Quietly, steadily over the last few years professors at the Mason School of Business have been working to develop a seminar series that would provide area businesses with the tools and information to avoid the many pitfalls to success that confront them. Hector Guerrero, working under the leadership of the Technology and Business Center (TBC) at the College of William and Mary, has been at the forefront of this effort.
“It’s been this constant evolution of the courses from that first set of Virginia’s Center for Innovative Technology (CIT) events one- on- one consultations to a modular, all purpose system of classes that we can now assemble for various organizations and businesses,” Guerrero said. “It has gone through some real refinement.”
The TBC offers intellectual capital and business resources to entrepreneurs and early stage technology companies. Their support services include mentoring, financial and management consultations as well as infrastructure support. And, they provide key connections to William and Mary faculty.
Today, the seminar program features more than a half dozen William and Mary faculty members and offers regular programs including a Business Outreach Series and additional one-day events through the year, like the upcoming “Surviving the Credit Crunch” seminar scheduled Dec. 9. TBC estimates the programs have already served about 75 area businesses.

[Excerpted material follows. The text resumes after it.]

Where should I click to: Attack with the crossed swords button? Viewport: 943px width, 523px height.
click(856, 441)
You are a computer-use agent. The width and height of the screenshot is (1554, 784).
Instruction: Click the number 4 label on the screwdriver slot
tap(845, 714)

“We give them tools and techniques for finding cost cutting opportunities and then executing with their income statements and their balance sheets,” Guerrero added.

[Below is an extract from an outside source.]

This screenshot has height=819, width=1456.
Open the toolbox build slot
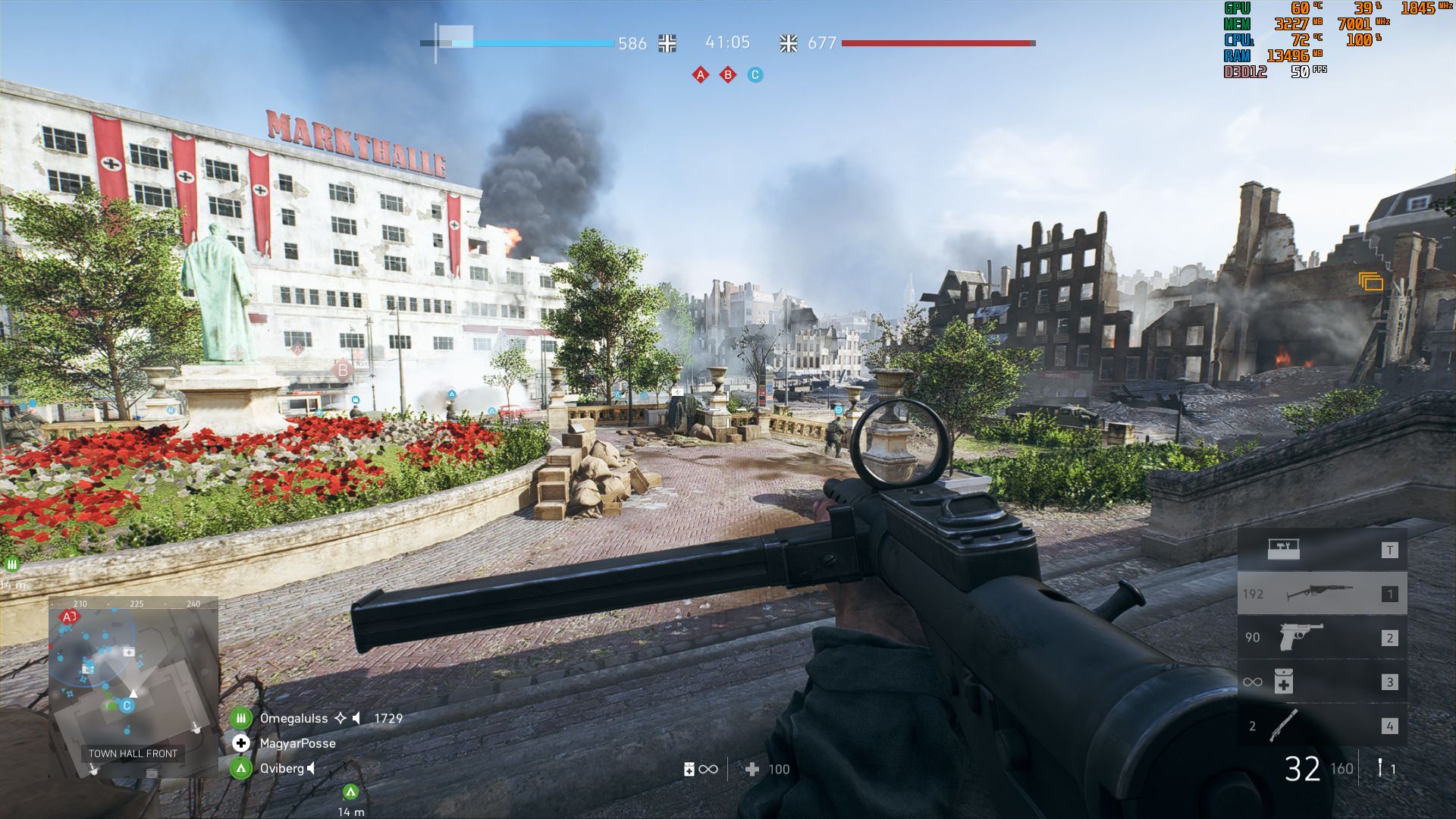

The programs strive to offer practical information targeted to the small business community.
“[Small businesses] are of great importance because that’s where the center of gravity is in this current economic situation,” he said. “One of the reasons for the Dec. 9 forum that we are putting on, is that we have seen a drying up credit facilities for small businesses…that’s a tremendously difficult situation for these businesses. They rely on access to short term capital.”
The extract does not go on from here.